→ **TASK TO CARRY OUT**
What is needed is an exact copy of every line from the one with "Viewport: 1538px width, 784px" to the end of the entries below, without the pictures.

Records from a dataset

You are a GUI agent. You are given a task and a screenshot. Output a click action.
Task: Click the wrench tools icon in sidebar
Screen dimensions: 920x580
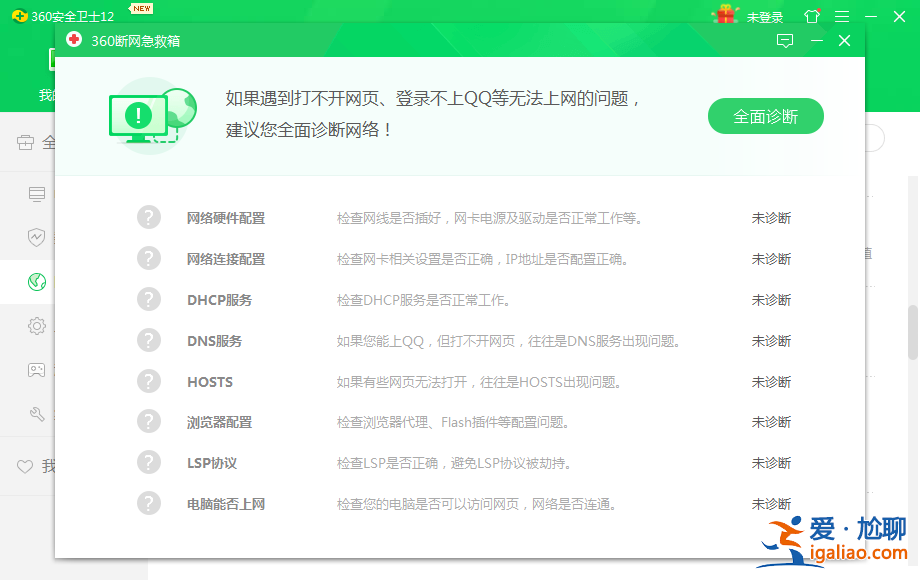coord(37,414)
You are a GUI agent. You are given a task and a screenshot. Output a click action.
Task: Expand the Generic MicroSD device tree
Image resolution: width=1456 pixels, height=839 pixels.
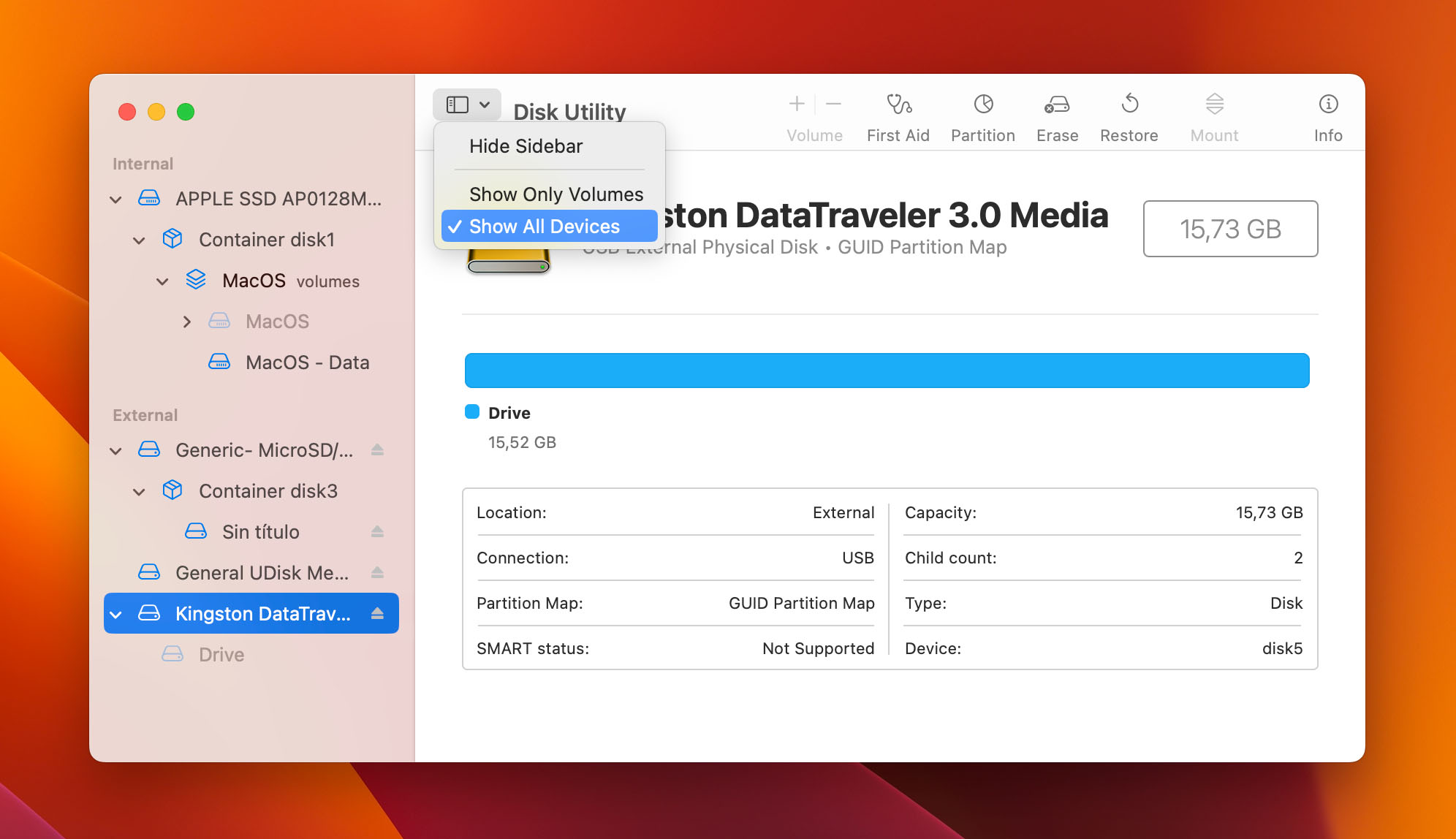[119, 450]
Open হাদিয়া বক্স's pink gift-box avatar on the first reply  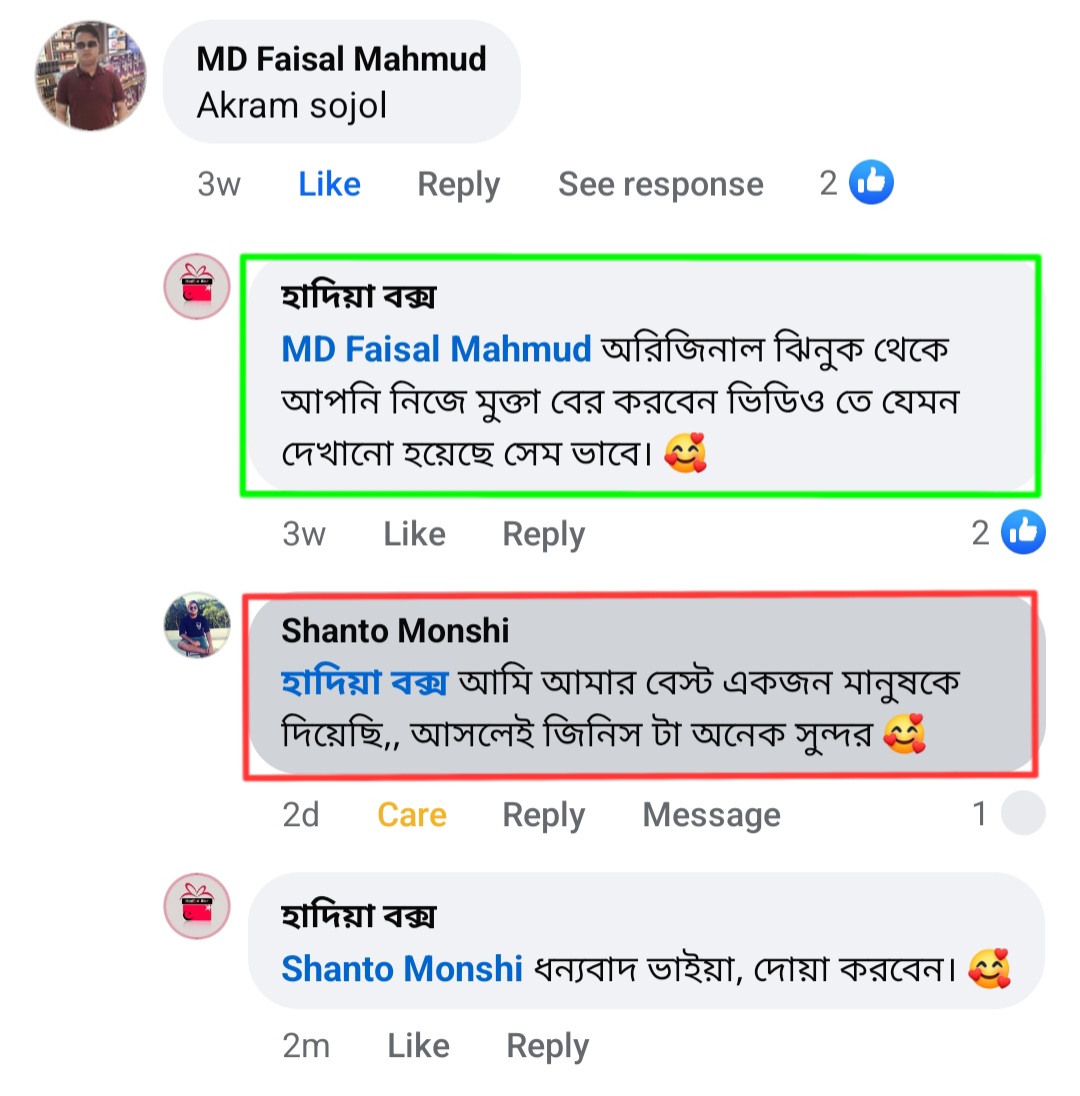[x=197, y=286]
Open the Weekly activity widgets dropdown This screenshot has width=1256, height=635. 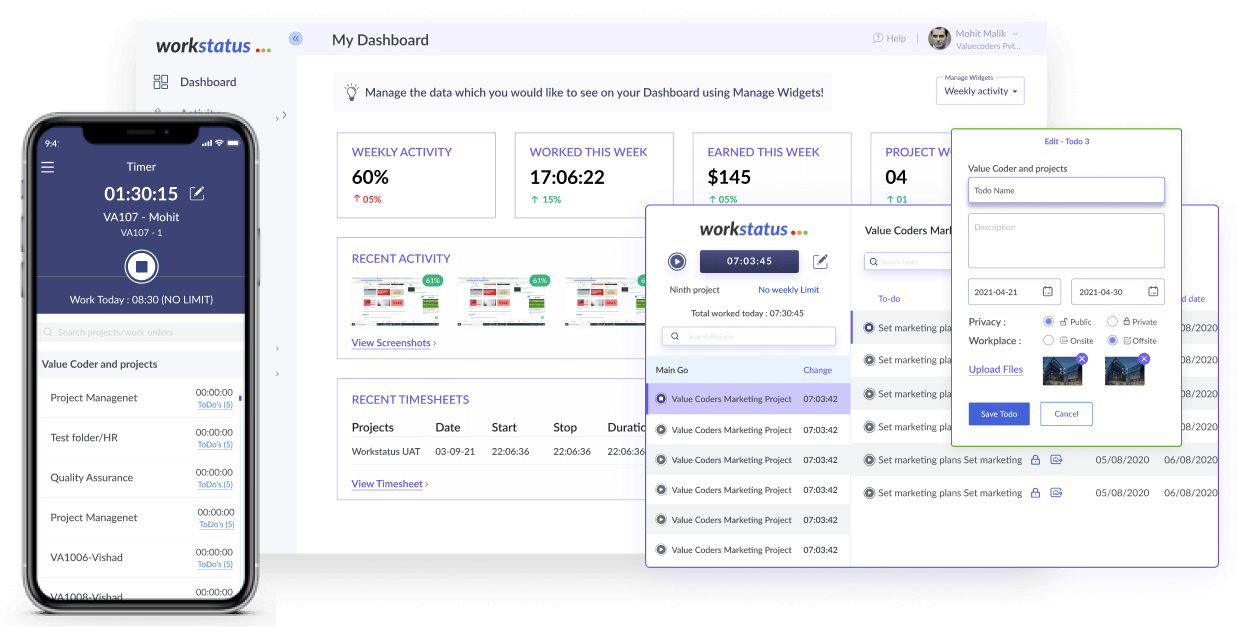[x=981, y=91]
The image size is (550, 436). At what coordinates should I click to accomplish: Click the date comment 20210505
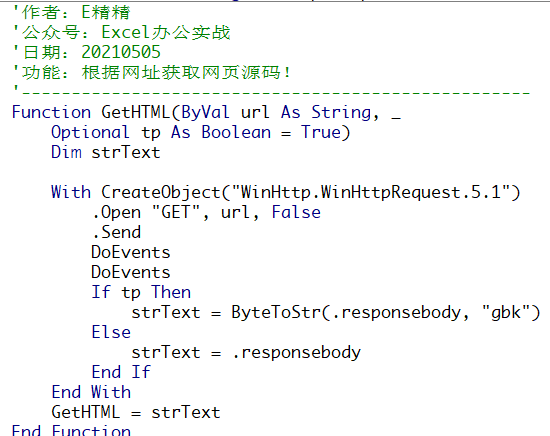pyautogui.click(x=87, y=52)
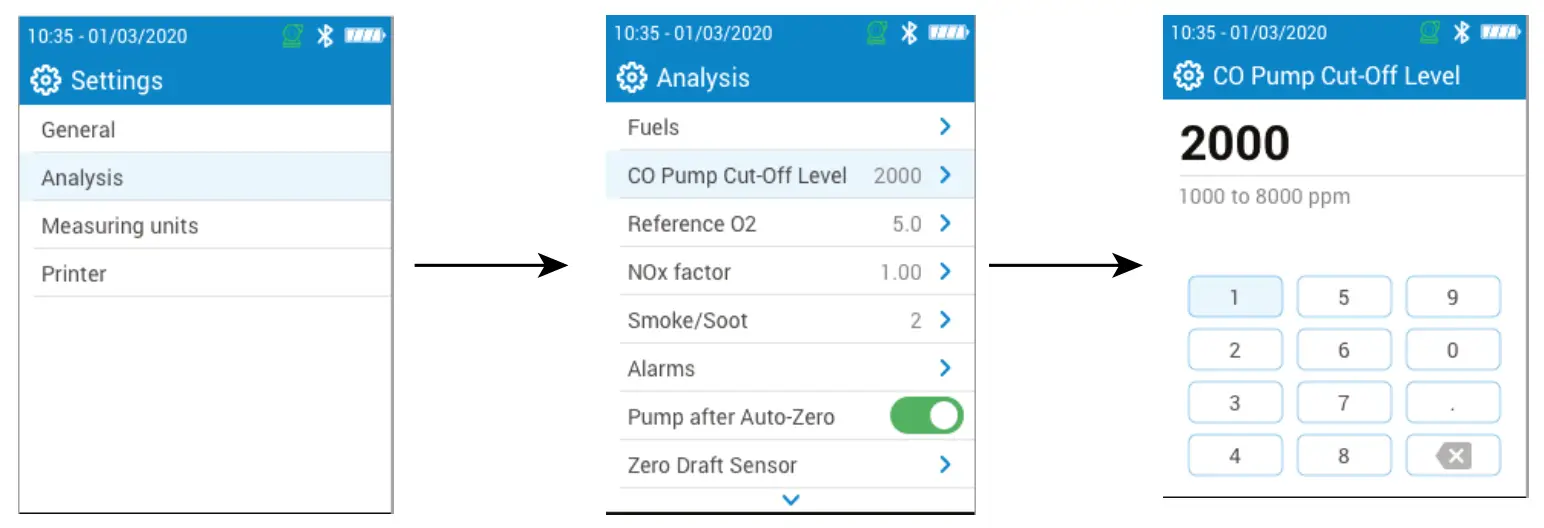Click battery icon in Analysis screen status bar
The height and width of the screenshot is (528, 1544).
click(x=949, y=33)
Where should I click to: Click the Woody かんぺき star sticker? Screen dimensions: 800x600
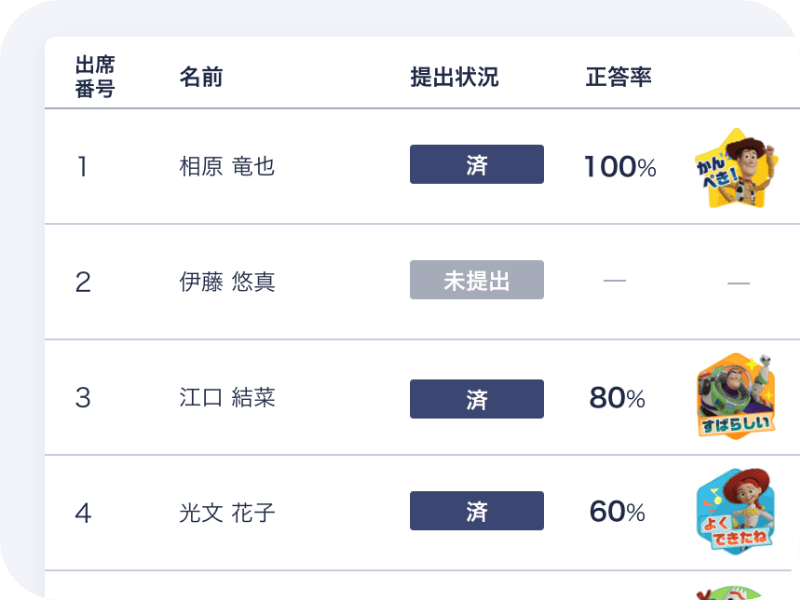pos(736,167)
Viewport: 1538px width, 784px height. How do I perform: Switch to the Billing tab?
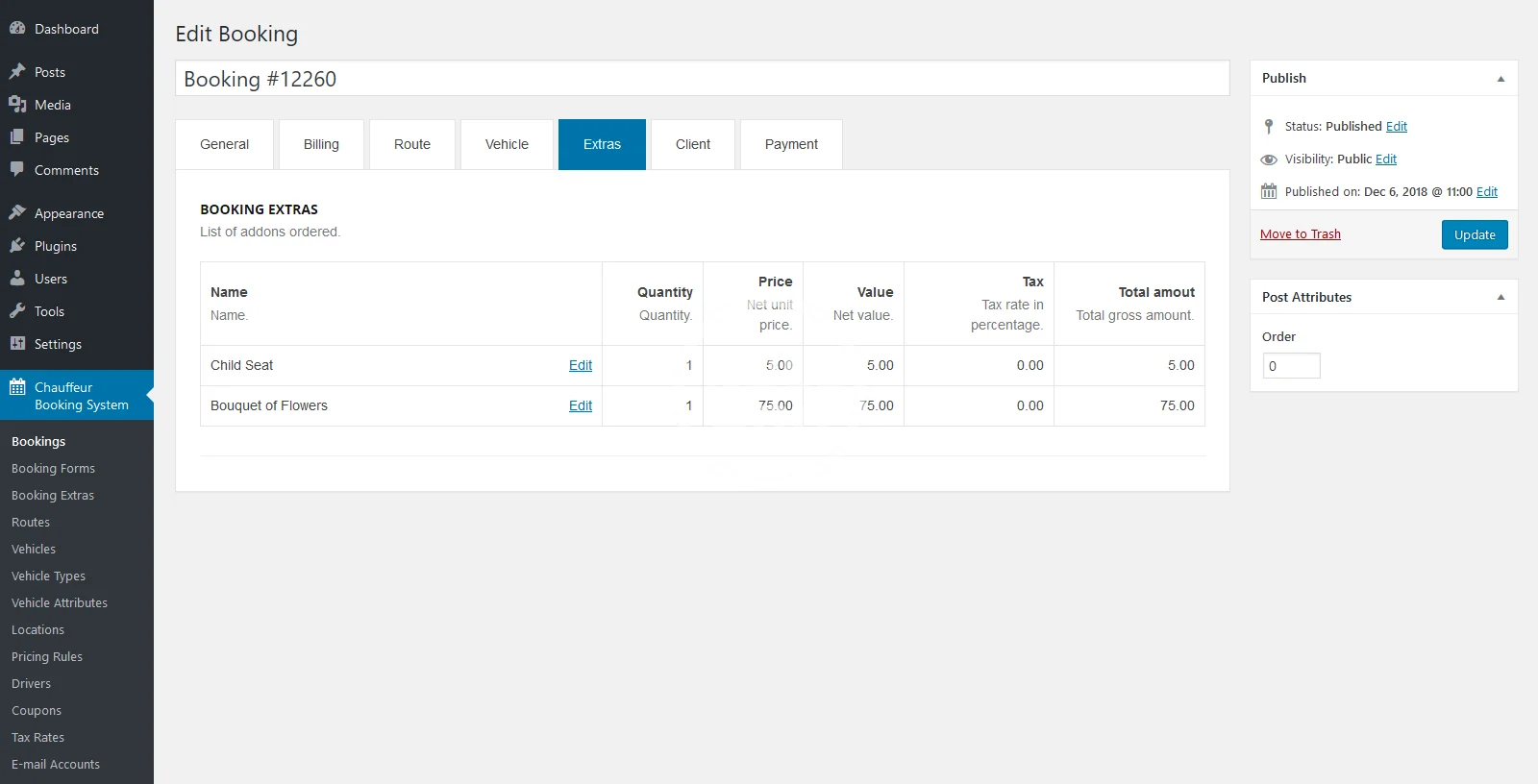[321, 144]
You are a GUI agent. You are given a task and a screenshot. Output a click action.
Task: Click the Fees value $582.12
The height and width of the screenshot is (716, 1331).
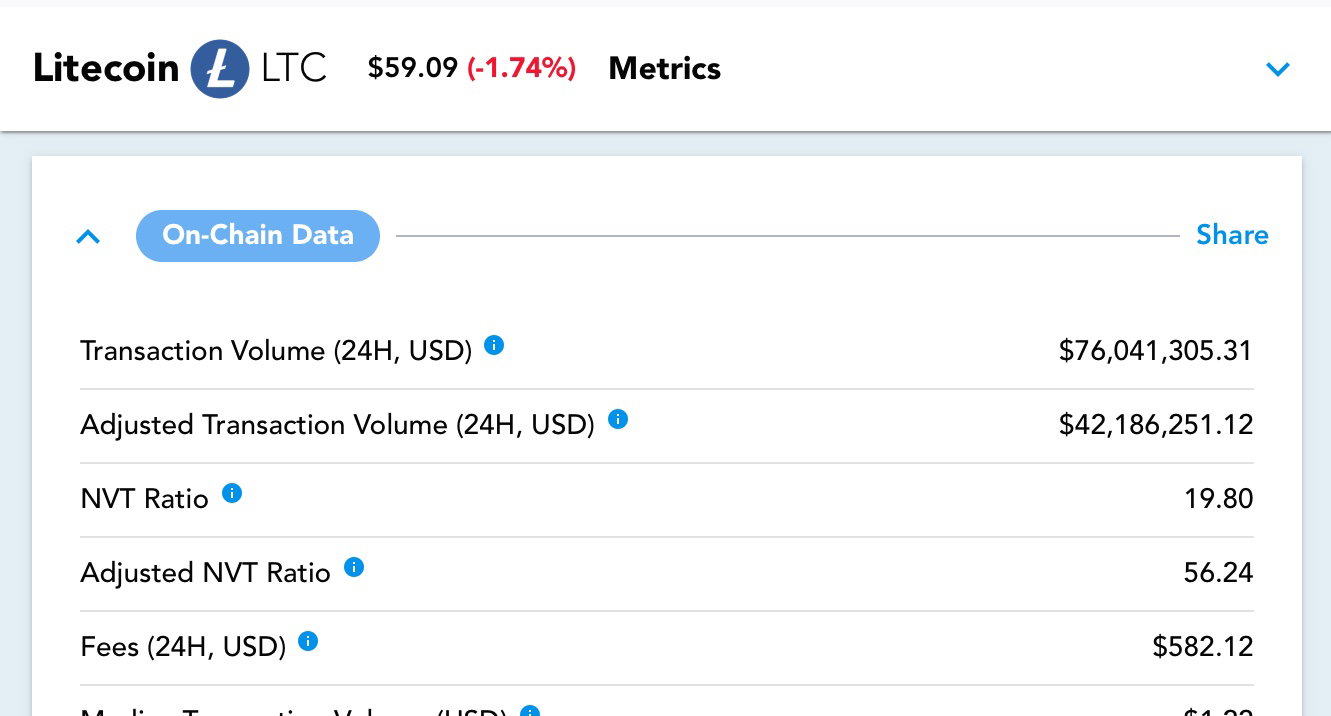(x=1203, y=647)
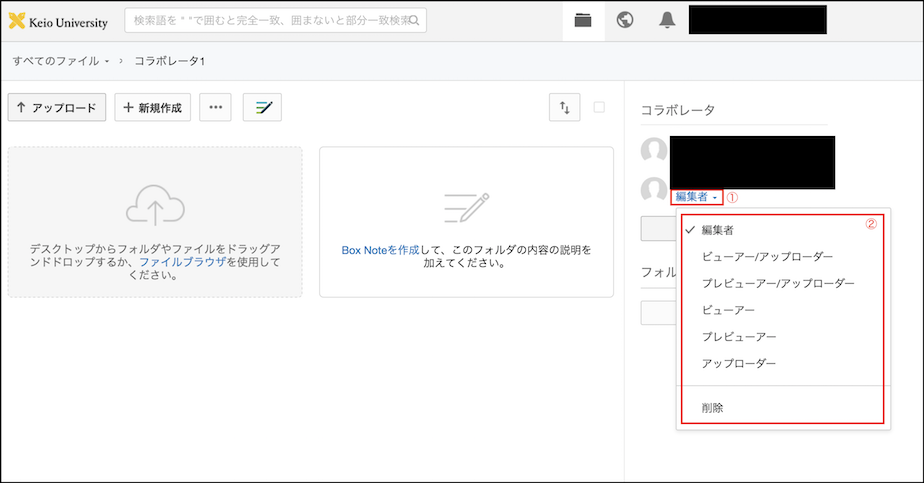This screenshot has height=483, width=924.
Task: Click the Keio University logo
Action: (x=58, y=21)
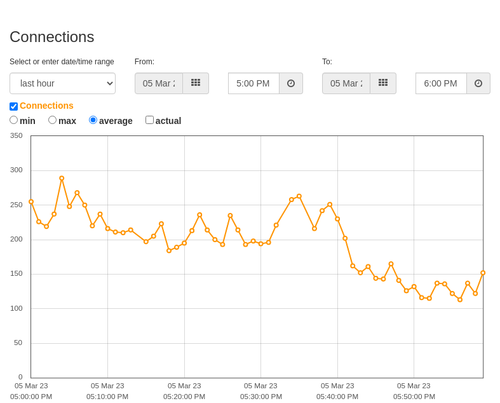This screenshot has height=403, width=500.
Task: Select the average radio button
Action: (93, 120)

→ **THE ANSWER**
Viewport: 1538px width, 784px height. How do I perform: Switch to the Billing tab?
[321, 144]
You are a GUI agent. You are given a task and a screenshot. Output a click action.
Task: Click the Fees value $582.12
The height and width of the screenshot is (716, 1331).
(x=1203, y=647)
This screenshot has height=483, width=924.
Task: Click the Keio University logo
Action: (x=58, y=21)
This screenshot has height=403, width=500.
Task: Select the average radio button
Action: (93, 120)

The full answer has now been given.